The Mis-Identity of the Modern Department Store
If you skim the latest news in retail, stories of department store woes, declining foot traffic, store closings, and the uncertain future of brick and mortars seems to dominate the headlines. In fact, it’s been going on for quite some time, and for the industry, it’s likely starting to sound like a bit of a broken record. Simultaneously, we’ve seen some pretty significant announcements from the likes of Amazon, who recently kicked off a “try before you buy” fashion option with Prime Wardrobe, and Farfetch, a UK-based retailer trying to tackle the “store of the future”. With Amazon being a constant reminder of the threat to traditional brick and mortar, and other younger players breaking out onto the scene to change the face of retail, department stores may face a dire future.

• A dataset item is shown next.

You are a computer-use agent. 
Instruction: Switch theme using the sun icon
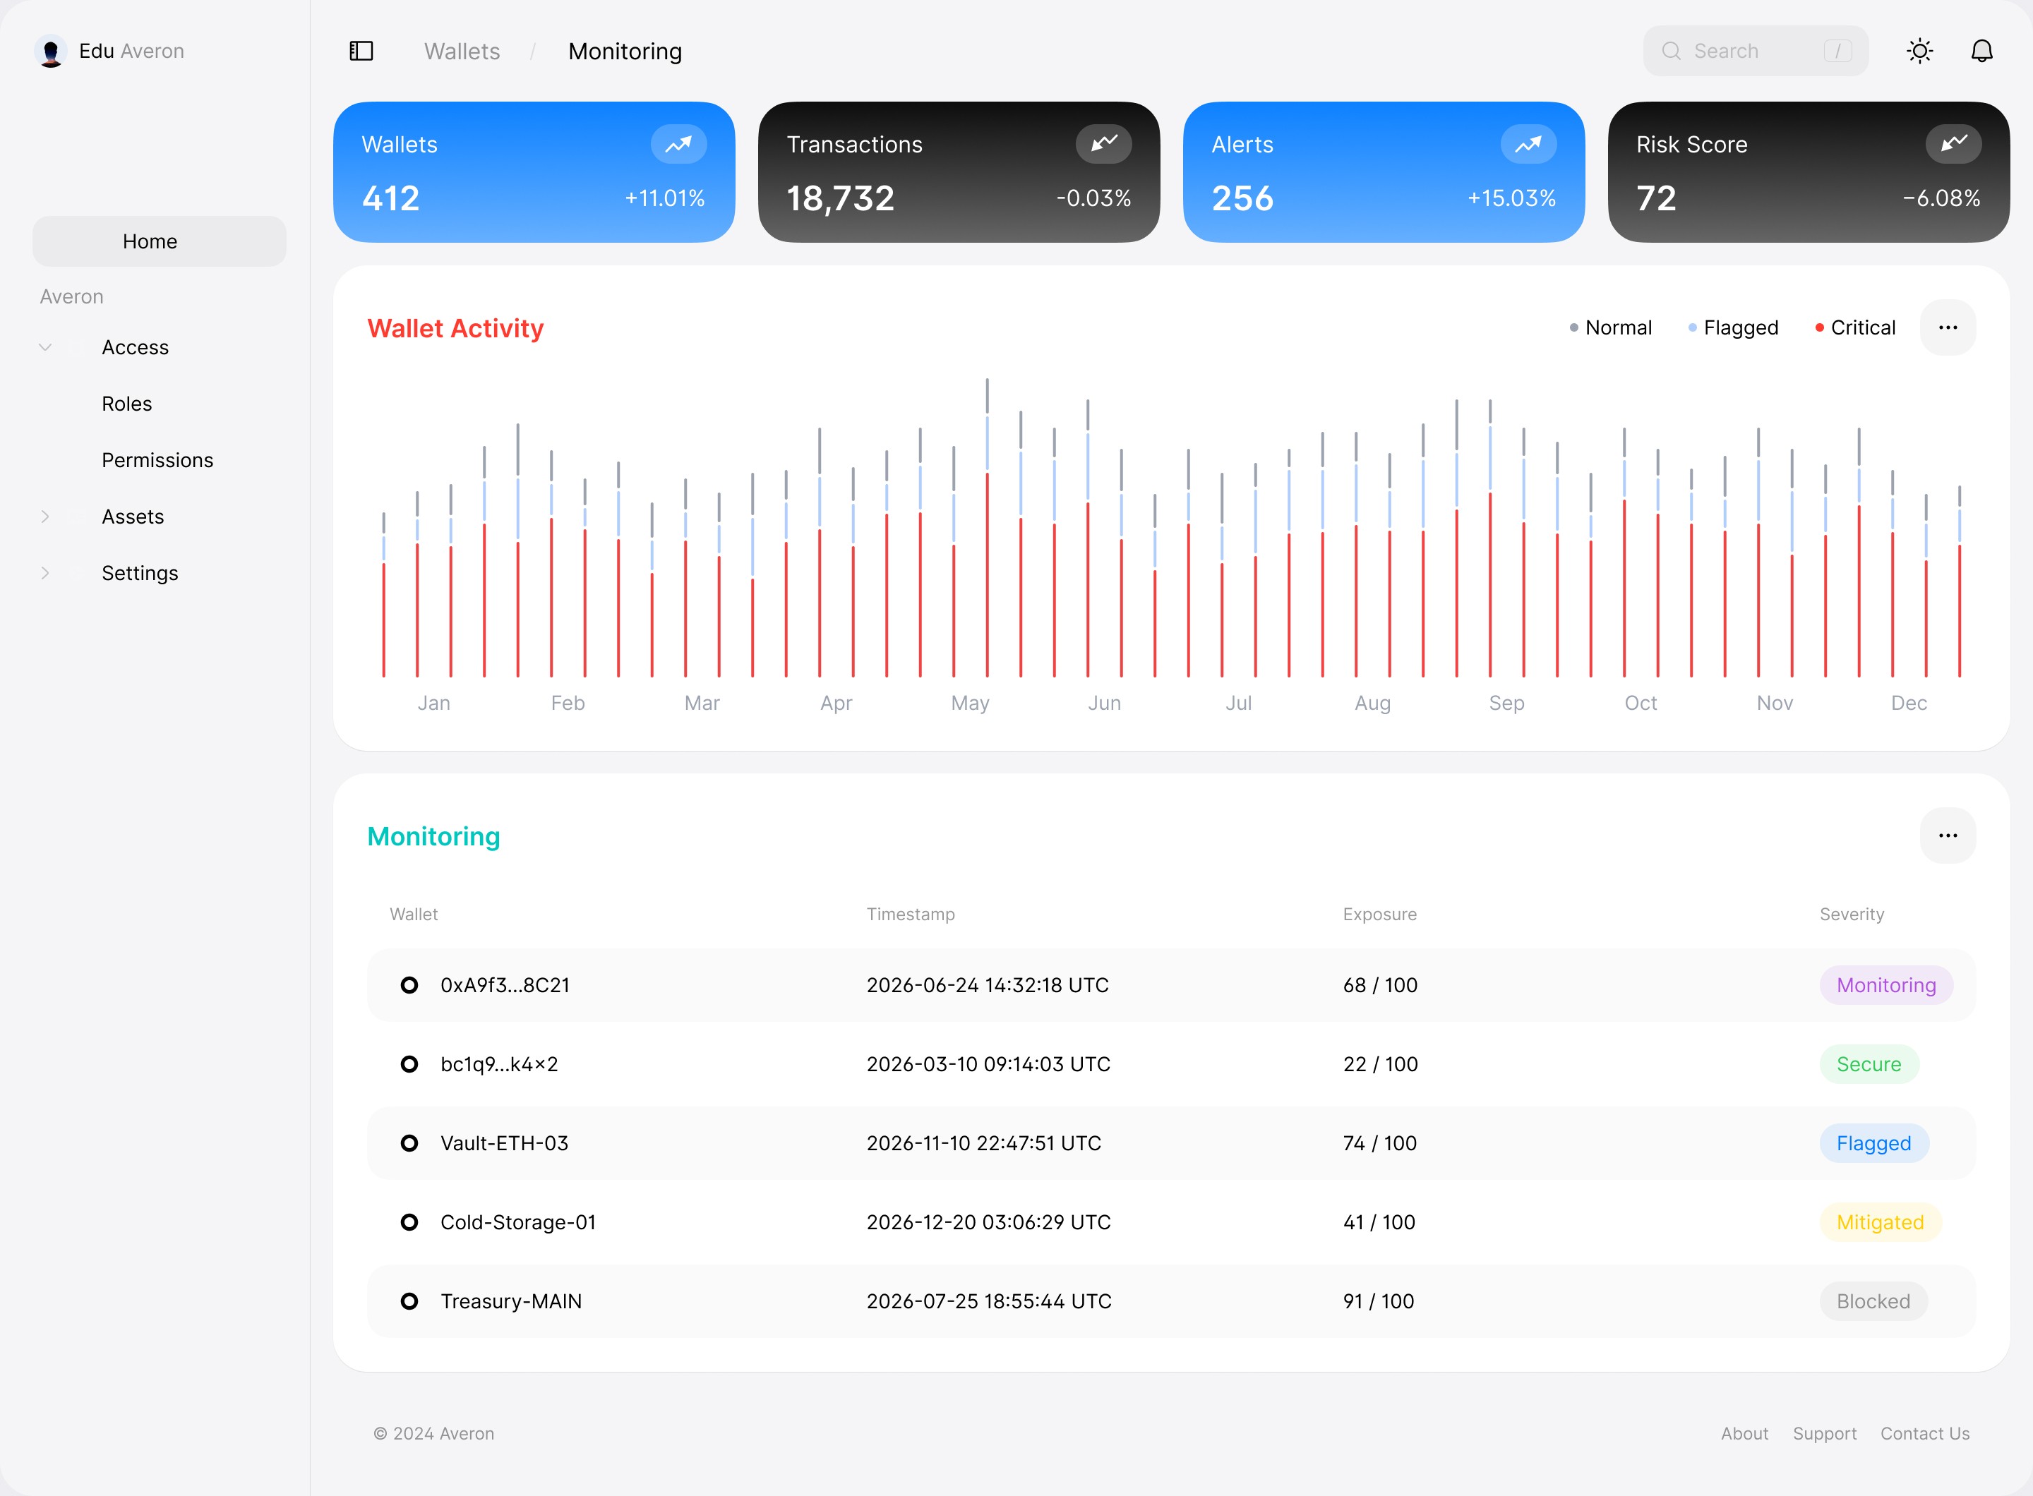click(1920, 51)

Consumers have changed, and they continue to evolve with more complex demands of brands, and of the shopping experience. But have they also fundamentally changed the definition of the department store as we used to know it? Has their behavior shifted the landscape so much, that department stores are making it harder on themselves by not recognizing this identity shift? And what does this all mean for brands that have traditionally relied on department stores to reach consumers, and their overarching go-to-market strategy?
What is a Department Store Anyway?
These are all difficult questions no doubt, and not ones with the most obvious answers. But the questions around the changing definition of the department store are ones that have come to mind more recently as we see the continued proliferation of off-the-rack retailers like T.J. Maxx and Nordstrom Rack. The reported hot streak of T.J. Maxx dates as far back as last May, when we started to hear more news of mall struggles. While stores like T.J. Maxx, Marshalls, and Saks Off 5th (with more of a luxury focus) are known widely for their bargain prices, to some of the population, they bare little to no difference to a Macy’s or other common department store. Millennials, in particular, are driving the growth of these stores – seeking a place to mix and match various trends and brands, with a mind for a good deal. But if you asked a Millennial whether they considered T.J. Maxx a department store, you may be surprised to find that many agree it is.

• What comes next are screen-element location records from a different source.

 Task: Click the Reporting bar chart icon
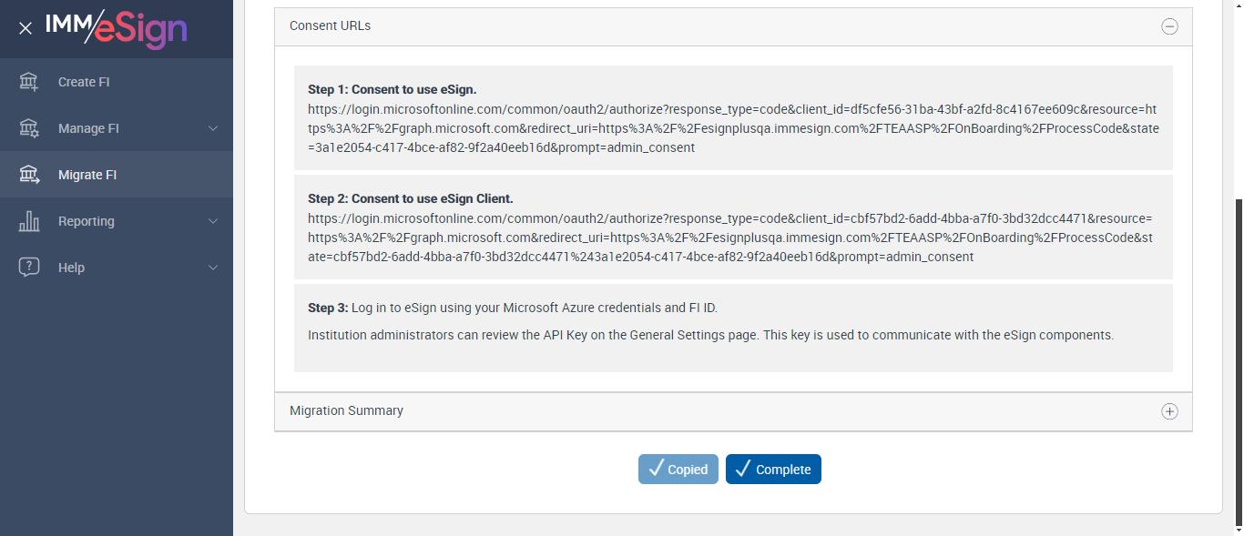pos(29,221)
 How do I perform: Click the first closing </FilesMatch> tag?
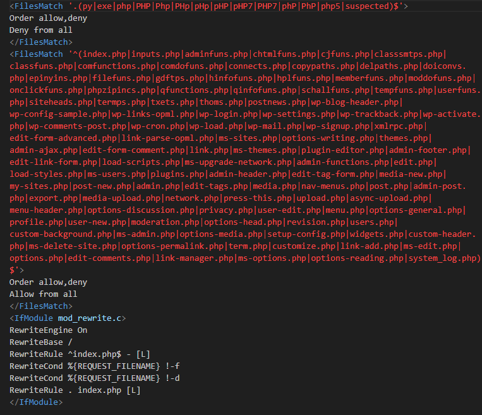coord(41,42)
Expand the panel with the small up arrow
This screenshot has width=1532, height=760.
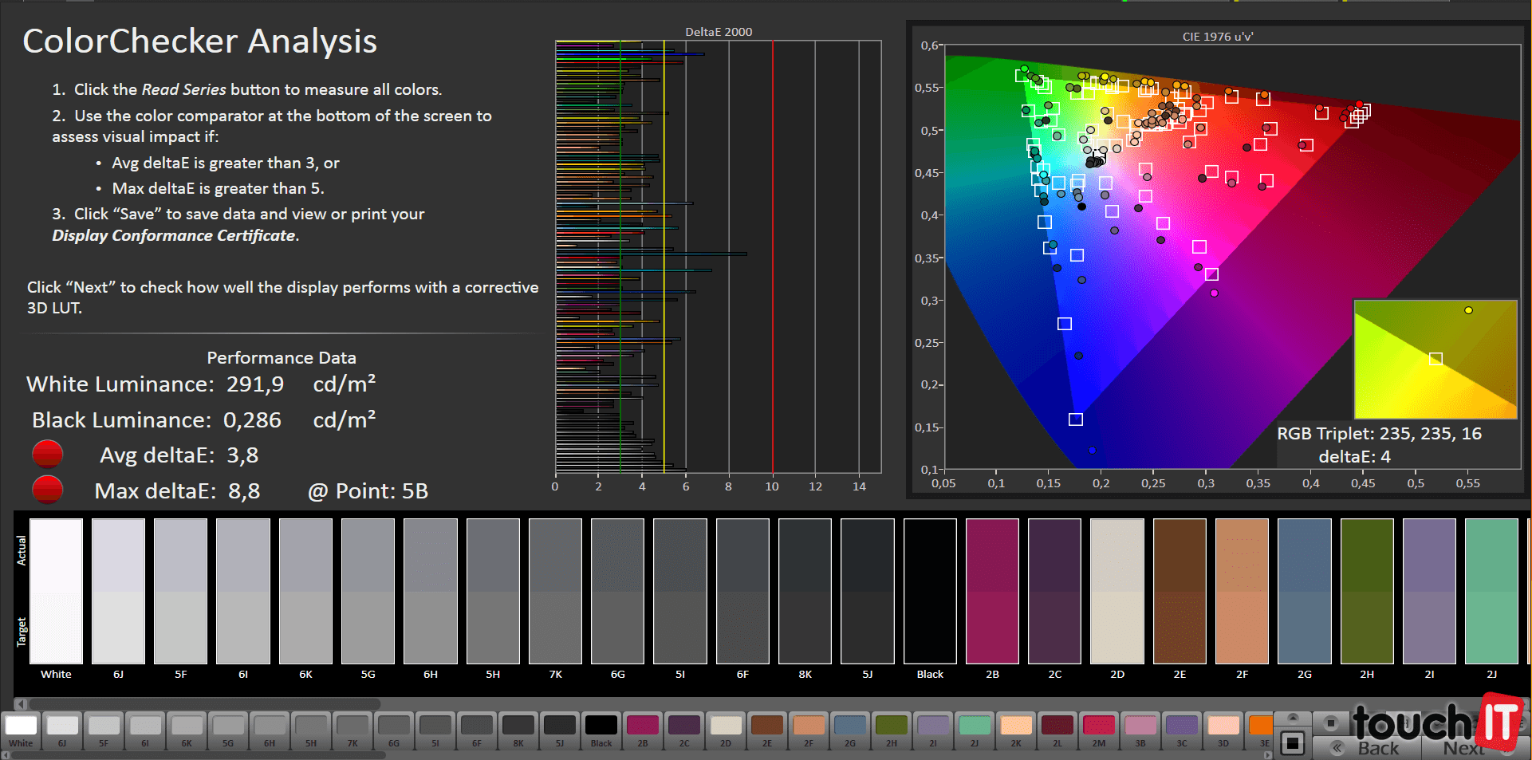coord(1293,717)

This notion led us to consider what a department store really is in this day and age. The wiki definition reads,
“A department store is a retail establishment offering a wide range of consumer goods in different product categories known as ‘departments’.”
While yes, stores like Macy’s have distinct departments devoted to product categories outside of clothing, like furniture and other kitchen and home supplies, it’s not so far out there to understand why many might view the Marshalls of the world as department stores, perhaps just on a smaller scale. But in this vein, isn’t Amazon a department store that simply lives online, with a vast range of products and brands? While that idea may cause further distress (if this were even possible) to today’s struggling retailers, it may also lead to a brief moment of clarity. While it’s not a secret that the more traditional department stores have seen better times, maybe the reasons for their failures aren’t so cut and dry; maybe it’s their dated sense of identity that is prohibiting them from truly evolving in the necessary ways to re-capture the attention of today’s modern, savvy consumers.

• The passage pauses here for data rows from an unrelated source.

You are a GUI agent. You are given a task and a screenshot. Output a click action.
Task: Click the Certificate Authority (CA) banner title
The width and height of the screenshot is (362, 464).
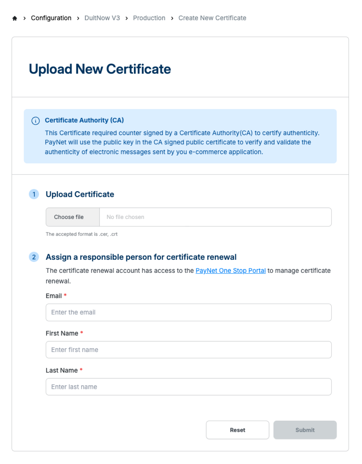pos(84,120)

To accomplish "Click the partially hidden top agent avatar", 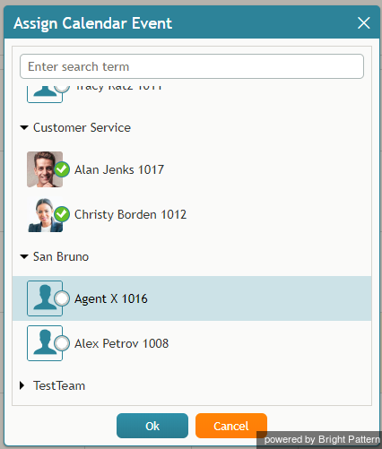I will pyautogui.click(x=45, y=94).
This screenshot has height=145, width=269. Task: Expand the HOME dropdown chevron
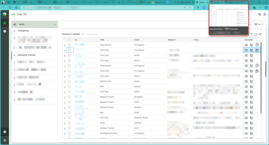pos(55,24)
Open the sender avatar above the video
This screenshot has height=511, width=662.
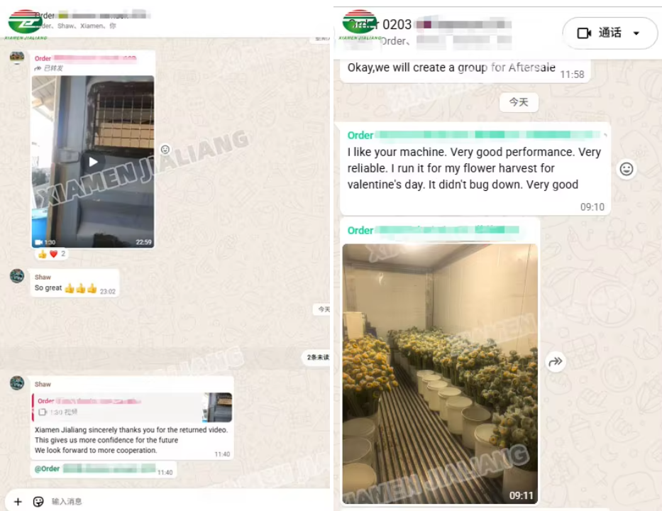(17, 57)
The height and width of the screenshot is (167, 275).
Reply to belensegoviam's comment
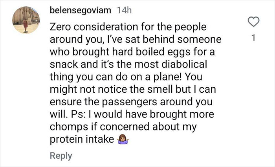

So, why have these off-the-rack stores been more resilient to the common challenges faced by many brick and mortars, or on the flip side, what elements of shopping have they imagined differently to exist apart? We’ll give you a secret – it’s not only about cheap prices. Aside from convenience and competitive pricing, customers connect with great experiences.
Own the Experience, From Digital to Store
Consider this statistic: according to Cowen & Co., Amazon is expected to pass Macy’s as the US’ largest apparel seller this year, and its clothing and accessory sales are expected to grow nearly 30% next year. Amazon continues to be a disruptor to the retail market, particularly as it seems to be interested in more nuanced tactics for its own Fashion and retail experience. But, there is still something left to be desired from Amazon’s digital experience when it comes specifically to fashion. The sheer number of brands is overwhelming, the navigation is not easy and in terms of personal curation abilities, there is still much room to grow. And, what Amazon does not play in (yet) are apparel brick and mortars. Stores like Macy’s are likely feeling the heat from Amazon, but they also have an opportunity to really enhance and own their in-store experience – better yet, own the entire journey from in-store to online.
Breathing life back into the physical store space should be a number one priority, perhaps even disrupting the traditional layout of the old department store where brands exist in their own sections. Knowing that Millennials and Gen Z’ers appreciate diverse style (and they’re not particularly brand loyal), re-imagining the floor space may give them an entirely new perspective. Keeping the merchandise always fresh is also crucial for maintaining customers’ attention, particularly with the amount of choice they have today. It’s one of the strategies that has made TJ Maxx a hit with shoppers, especially those who show willingness to casually peruse the racks.
Inviting customers in through complementary experiences like in-store coffee shops or places to relax and read may make the physical store experience more worthwhile of their time. Adding in innovative technology aspects like a VR or AR experience could also further entice them to engage with products.
Even though there may be a more pessimistic outlook for department stores in this current moment, challenges bring forth new opportunities for reinvention. And maybe, we just need to lose this idea of a department store all together in order to move forward in the right strategic direction.